**Activity**
Where the word "Change" occurs in a line of the listing, please copy the line.

**Listed entries**
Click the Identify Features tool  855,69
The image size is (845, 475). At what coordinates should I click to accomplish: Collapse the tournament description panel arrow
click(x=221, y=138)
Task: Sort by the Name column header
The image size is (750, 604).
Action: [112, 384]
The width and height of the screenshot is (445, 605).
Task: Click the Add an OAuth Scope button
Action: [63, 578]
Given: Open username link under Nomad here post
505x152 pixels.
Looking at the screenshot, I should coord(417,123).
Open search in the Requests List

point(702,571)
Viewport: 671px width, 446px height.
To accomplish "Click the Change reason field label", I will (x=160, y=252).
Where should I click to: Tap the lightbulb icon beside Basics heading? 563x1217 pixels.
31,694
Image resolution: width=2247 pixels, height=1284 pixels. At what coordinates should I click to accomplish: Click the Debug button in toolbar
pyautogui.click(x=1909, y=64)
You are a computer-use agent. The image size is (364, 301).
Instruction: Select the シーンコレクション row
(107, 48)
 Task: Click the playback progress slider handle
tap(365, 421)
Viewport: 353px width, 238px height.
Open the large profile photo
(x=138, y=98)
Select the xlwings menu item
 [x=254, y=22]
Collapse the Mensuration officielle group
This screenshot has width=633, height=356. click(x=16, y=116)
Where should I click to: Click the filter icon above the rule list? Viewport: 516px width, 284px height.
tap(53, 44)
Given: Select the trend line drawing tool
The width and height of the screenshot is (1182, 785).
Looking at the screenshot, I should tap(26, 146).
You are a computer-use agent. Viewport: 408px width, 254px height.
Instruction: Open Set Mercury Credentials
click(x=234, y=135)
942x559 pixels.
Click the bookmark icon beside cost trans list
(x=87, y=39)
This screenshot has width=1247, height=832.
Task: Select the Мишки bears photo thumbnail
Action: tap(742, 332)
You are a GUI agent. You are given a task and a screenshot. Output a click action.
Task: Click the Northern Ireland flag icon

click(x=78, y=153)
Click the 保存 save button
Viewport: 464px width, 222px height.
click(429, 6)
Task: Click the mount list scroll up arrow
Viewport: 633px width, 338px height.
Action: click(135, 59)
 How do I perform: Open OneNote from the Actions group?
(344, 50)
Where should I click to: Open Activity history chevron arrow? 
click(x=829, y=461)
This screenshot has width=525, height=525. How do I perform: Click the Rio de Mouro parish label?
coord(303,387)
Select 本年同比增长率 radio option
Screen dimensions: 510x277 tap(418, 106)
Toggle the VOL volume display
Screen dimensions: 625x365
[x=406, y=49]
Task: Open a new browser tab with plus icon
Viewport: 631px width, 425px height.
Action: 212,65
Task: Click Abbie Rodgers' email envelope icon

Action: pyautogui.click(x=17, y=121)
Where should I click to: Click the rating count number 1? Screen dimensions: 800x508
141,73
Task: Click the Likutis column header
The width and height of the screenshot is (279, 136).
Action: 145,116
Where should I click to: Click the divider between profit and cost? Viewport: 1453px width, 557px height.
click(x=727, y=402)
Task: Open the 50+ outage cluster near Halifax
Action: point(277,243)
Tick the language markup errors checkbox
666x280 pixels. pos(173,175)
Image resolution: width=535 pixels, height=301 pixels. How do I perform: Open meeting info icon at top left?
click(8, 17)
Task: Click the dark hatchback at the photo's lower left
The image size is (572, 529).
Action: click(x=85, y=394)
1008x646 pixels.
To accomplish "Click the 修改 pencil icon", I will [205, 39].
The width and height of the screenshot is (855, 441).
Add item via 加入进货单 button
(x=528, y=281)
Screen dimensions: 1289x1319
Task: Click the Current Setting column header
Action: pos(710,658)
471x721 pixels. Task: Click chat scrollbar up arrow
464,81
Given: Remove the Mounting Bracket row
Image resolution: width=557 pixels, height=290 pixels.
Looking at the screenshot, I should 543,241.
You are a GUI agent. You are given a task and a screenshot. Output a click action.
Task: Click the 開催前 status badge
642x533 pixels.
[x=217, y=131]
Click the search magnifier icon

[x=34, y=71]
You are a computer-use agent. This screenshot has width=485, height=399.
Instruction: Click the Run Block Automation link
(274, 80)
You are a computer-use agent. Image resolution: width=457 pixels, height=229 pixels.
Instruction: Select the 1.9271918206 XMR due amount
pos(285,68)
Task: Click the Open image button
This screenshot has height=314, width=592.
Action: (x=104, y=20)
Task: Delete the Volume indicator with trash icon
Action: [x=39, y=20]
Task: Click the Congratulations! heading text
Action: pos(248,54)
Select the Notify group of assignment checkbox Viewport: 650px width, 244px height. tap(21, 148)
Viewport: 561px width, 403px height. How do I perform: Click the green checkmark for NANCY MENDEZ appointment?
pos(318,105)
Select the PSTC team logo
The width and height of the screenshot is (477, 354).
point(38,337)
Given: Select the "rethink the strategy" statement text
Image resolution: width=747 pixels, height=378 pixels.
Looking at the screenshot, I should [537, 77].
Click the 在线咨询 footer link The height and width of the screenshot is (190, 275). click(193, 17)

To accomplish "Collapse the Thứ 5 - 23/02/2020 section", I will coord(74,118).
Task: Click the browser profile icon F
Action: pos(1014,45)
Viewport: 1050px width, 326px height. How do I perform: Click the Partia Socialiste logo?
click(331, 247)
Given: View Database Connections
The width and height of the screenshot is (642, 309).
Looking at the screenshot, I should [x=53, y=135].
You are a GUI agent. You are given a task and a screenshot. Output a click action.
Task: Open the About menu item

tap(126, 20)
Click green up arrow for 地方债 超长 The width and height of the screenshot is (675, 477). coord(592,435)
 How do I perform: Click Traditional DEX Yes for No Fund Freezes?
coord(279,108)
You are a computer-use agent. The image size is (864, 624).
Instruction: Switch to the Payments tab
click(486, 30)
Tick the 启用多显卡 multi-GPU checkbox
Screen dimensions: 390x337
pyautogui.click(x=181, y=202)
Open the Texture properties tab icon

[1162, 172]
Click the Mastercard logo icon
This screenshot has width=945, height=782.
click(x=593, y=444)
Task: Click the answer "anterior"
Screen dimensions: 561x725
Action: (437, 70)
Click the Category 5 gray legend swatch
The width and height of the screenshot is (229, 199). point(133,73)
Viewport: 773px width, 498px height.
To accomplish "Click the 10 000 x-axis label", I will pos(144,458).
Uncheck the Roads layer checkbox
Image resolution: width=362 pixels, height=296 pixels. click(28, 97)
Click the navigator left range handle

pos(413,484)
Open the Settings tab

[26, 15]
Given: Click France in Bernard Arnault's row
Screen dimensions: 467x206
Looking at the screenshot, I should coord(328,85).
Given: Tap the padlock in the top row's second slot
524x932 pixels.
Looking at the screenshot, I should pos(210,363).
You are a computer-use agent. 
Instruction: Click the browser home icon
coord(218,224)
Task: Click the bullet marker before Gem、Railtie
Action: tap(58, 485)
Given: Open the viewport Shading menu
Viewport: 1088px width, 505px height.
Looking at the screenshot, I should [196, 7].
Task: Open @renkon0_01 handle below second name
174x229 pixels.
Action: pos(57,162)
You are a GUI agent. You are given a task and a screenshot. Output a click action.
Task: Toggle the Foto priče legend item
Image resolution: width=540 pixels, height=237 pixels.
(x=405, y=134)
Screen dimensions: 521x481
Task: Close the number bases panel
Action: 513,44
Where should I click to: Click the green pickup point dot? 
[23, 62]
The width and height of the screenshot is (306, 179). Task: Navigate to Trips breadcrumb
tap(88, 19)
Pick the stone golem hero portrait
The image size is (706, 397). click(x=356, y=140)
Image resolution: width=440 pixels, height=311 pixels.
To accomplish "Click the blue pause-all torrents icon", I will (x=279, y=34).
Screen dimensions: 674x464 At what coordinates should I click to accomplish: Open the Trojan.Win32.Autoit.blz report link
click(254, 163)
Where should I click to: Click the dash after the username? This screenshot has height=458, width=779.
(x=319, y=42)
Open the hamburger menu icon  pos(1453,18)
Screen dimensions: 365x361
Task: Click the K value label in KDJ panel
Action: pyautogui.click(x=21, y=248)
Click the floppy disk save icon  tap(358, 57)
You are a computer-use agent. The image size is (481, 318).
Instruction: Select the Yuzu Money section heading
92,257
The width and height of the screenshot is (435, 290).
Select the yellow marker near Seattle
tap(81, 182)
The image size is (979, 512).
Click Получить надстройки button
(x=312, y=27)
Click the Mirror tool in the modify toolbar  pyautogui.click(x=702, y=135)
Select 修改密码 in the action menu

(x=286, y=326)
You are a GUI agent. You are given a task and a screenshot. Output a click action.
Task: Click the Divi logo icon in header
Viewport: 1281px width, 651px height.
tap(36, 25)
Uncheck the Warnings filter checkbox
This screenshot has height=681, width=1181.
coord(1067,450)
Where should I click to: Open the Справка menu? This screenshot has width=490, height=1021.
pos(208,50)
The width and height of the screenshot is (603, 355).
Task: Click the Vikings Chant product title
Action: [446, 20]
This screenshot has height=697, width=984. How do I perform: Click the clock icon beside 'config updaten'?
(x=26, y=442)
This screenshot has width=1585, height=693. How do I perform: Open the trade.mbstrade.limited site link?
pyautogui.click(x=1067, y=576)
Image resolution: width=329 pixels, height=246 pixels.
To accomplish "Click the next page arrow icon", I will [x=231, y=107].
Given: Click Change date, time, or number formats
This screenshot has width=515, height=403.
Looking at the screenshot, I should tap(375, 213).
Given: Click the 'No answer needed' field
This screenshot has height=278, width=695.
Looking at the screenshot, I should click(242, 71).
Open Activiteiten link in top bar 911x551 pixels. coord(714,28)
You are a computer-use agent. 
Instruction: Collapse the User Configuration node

**Solved exercise**
To accomplish "Click the Change reason field label", I will (x=160, y=252).
Given: Click Change date, time, or number formats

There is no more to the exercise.